昨日はカラオケに行って昼間っから散々飲んだが、昨日はダンナが酔いつぶれたのだ。
私はいい加減迷惑を掛けないようにしたかったのでビール一筋で飲んでいたのだが、ワインを飲み続けたダンナがやられてしまったのだ。
私は酔っ払いには優しいっすよ。
なぜなら私がいつも酔っ払いで、優しくされたかった経験が積み重なっているからだ。
私は「自分だったらこうして欲しいだろう」というその全てを出し切った。
転職を迷っているぽ子だが、こうなるとますます介護の方に傾いていくのであった。
昼にラーメンを食べて帰ると、やはり眠くなるぽ子である。
娘ぶー子はゲームをやっていたが、リビングダイニングとキッチンがきれいに片付いていた。
「やる事、やったから。」
ぶー子は目線をゲーム画面から動かしもせず、「だから文句を言うな」というオーラをだしながら一心不乱にコントローラーを操作していた。
まぁいいや、私も眠いし。
そのままソファで座ったまま寝てしまったが、ダンナがぶー子のゲームの相手を買って出てくれた。
「三国無双」である。
目下我が家では静かな無双ブームとなっているが、主にぶー子が「三国無双」、私が「ガンダム無双」、人のいいダンナは呼び出されるがままに2人用プレイで私達に引っ張り出されている。

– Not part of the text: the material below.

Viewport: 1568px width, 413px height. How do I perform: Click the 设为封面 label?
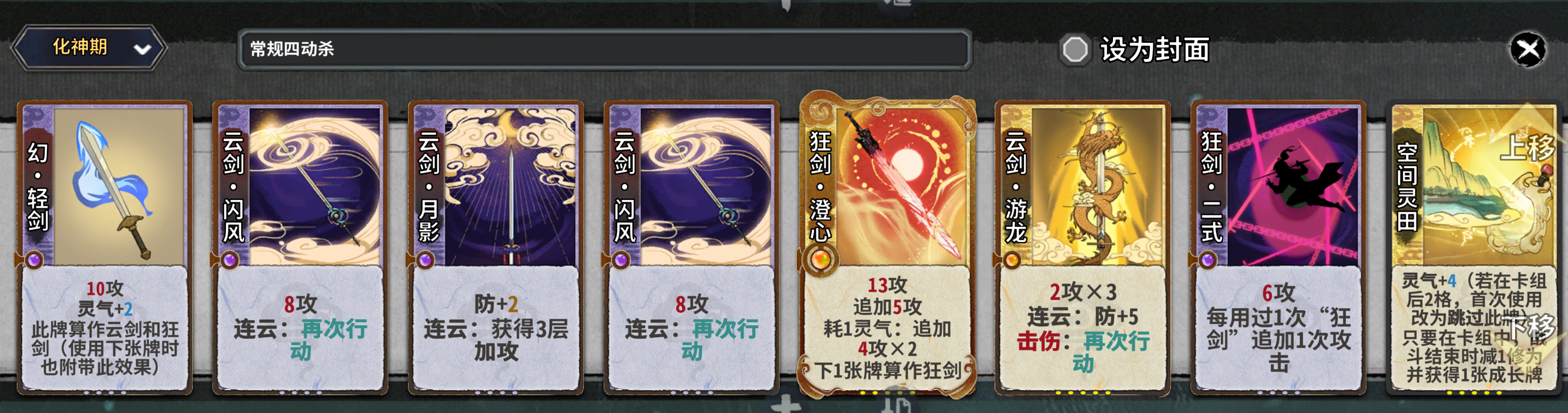pos(1155,49)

どっちのゲームも同じようなもののキャラクターが違うだけというもので、やろうと思えば私だって三国無双はできる。
実際何度かやったが本命はガンダムなのだ。
なぜかと言われても理由はないが、ガンダムを始めたからには浮気をしたくなかったのだ。
微妙な操作の違いやなんかが、40歳には辛いのだ。
セカンドに慣れてしまうのが怖い。
どれ程寝ていただろうか。
気がついたらまだ二人はゲームをやっていた。
ぶー子は「もう一度」「次は?」と容赦ないが、私にはダンナが疲れているのがわかる。
「んじゃ、次は私がやるよ。」
そう言ってダンナからコントローラーを受け取り、3人で正面のモニターに向かった。
「これだよ、これ(泣)私の理想の家族像はこれだよ!!家族で揃って三国無双(泣)」
ぶー子が泣き笑いだ。
アンタの理想って・・・。
しかし、「違う!!」「右だっつの、右!!」「みぎ!!」「みぎ(怒)」
おっかね~っす、若者ゲーマー。
40歳は18歳のようには動けないし覚えられない。
増してや飲んでいるのだ。
もっと愛情を持って丁寧に接して欲しいものだ。
こうして介護職がますます近づいて来るのである。